EXERCISE
All lines in the material below that contain "Click" should be located and copied.
──────── DATASET ENTRIES
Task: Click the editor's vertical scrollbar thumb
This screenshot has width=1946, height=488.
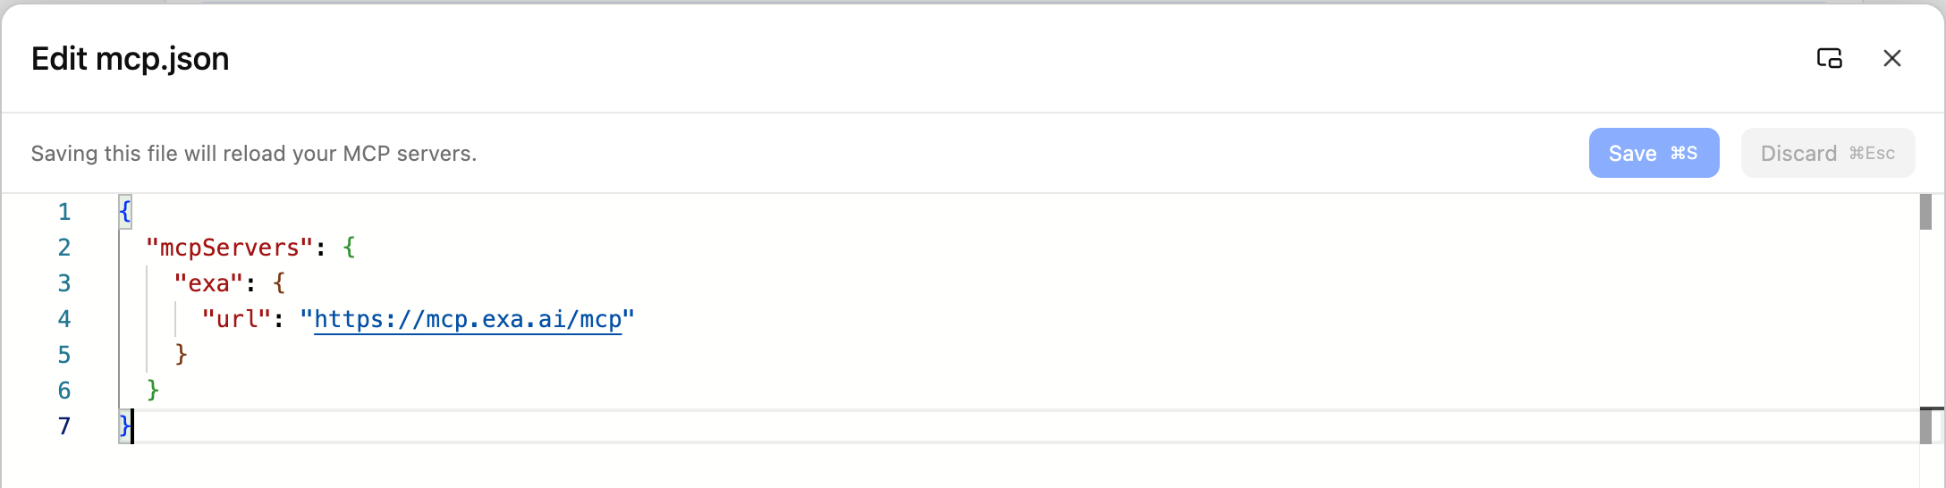Action: (x=1925, y=213)
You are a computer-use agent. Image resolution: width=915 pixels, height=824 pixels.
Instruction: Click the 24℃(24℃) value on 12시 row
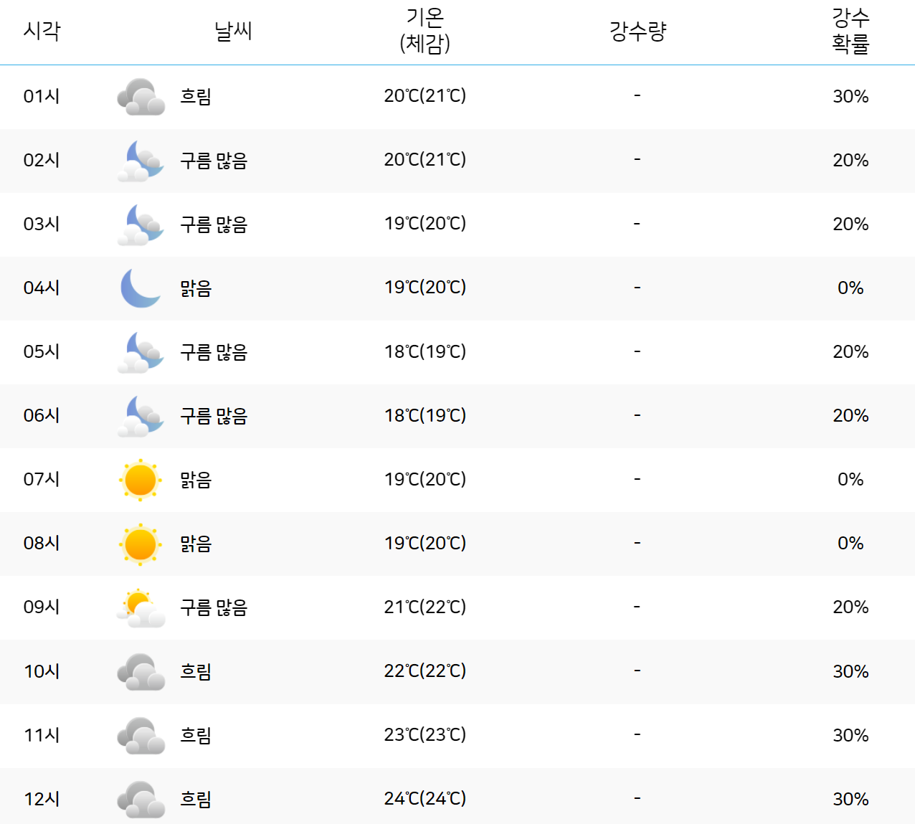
────────────────
EXERCISE SOLUTION
Task: Click the editor's vertical scrollbar thumb
Instruction: Click the 24℃(24℃) value on 12시 row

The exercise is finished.